**What you have to do**
List every line in the items below that contains the word "button", and count a line only when its letter case matches.
─── Input for this task ───
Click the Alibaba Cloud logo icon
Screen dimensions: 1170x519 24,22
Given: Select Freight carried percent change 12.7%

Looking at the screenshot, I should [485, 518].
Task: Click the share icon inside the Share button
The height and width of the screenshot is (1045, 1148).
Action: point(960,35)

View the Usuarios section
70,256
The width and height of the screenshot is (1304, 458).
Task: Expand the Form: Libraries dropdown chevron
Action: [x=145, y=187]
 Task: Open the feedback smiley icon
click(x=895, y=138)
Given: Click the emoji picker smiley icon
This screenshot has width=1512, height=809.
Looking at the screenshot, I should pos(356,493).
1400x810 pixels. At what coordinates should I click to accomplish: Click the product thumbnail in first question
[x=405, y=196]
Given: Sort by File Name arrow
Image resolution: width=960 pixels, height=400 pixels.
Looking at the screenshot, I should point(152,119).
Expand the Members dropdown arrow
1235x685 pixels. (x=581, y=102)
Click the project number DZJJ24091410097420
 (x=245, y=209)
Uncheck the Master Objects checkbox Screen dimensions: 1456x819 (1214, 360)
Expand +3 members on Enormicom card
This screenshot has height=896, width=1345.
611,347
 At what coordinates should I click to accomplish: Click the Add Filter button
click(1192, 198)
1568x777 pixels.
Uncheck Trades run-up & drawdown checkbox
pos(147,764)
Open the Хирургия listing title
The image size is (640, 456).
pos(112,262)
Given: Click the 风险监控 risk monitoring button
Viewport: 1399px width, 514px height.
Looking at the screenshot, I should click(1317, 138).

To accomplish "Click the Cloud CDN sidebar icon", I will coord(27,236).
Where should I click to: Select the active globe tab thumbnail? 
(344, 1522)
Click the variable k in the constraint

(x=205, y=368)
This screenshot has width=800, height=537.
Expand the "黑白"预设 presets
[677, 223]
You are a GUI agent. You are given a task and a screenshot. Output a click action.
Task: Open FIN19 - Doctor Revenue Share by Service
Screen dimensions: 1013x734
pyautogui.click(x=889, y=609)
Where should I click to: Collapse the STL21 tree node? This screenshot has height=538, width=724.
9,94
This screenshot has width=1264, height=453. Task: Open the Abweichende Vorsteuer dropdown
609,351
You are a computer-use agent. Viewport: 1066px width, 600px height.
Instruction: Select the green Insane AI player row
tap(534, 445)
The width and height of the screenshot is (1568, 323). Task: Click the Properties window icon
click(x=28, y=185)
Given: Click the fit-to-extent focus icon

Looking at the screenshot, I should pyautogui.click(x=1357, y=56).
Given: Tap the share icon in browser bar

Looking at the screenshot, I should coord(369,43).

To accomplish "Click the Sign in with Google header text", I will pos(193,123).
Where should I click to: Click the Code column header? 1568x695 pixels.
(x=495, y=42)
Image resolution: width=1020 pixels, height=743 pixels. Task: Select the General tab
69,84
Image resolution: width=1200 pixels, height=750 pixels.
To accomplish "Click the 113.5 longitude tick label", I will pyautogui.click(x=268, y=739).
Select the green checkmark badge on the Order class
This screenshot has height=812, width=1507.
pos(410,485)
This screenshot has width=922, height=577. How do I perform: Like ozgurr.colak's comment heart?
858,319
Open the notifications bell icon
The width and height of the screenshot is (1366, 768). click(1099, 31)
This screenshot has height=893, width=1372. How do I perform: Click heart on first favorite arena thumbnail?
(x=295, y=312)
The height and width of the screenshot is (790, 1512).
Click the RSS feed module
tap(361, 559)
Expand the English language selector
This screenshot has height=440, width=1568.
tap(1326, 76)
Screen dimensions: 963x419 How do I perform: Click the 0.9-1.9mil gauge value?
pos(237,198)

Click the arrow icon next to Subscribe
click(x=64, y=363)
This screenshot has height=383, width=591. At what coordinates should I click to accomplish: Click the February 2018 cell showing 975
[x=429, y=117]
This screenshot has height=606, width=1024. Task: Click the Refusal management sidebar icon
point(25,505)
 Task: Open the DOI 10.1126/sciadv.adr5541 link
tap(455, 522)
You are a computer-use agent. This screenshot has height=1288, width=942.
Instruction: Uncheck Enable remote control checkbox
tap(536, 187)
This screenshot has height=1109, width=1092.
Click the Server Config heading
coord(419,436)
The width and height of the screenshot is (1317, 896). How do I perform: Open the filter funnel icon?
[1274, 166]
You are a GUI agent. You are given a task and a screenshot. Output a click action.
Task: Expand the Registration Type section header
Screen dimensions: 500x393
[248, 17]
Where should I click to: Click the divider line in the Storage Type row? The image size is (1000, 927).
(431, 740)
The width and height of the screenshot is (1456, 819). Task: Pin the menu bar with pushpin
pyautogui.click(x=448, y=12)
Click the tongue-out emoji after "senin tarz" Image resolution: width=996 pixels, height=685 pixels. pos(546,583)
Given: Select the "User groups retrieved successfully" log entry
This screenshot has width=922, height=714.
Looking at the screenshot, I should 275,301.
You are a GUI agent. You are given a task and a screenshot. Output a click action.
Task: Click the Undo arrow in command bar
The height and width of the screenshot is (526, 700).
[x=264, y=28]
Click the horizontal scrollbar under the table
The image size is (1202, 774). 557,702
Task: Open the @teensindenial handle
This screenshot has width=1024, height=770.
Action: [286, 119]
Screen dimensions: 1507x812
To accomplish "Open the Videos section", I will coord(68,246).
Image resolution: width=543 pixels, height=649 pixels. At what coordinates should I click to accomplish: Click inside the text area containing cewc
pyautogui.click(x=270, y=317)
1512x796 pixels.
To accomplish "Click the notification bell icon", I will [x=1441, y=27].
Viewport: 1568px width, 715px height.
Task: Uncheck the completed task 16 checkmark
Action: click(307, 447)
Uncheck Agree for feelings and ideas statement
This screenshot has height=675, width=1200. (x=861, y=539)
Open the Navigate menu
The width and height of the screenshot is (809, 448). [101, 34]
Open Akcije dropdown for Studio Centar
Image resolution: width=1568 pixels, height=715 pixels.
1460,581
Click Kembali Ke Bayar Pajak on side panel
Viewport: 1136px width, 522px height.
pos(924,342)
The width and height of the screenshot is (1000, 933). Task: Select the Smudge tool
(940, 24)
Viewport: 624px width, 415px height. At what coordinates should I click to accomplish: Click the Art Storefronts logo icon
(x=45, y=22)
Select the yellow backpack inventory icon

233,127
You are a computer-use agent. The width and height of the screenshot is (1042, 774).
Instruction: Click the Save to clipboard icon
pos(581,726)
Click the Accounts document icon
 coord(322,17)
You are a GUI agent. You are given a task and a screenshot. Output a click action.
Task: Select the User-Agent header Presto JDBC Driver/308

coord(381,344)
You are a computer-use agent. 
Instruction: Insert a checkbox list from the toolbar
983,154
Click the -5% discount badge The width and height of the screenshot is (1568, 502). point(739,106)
───
**Output for this task**
Task: Click the share icon inside the Share button
 At what coordinates should I click to accomplish: Click the Add Filter button
Given: Click the 风险监控 risk monitoring button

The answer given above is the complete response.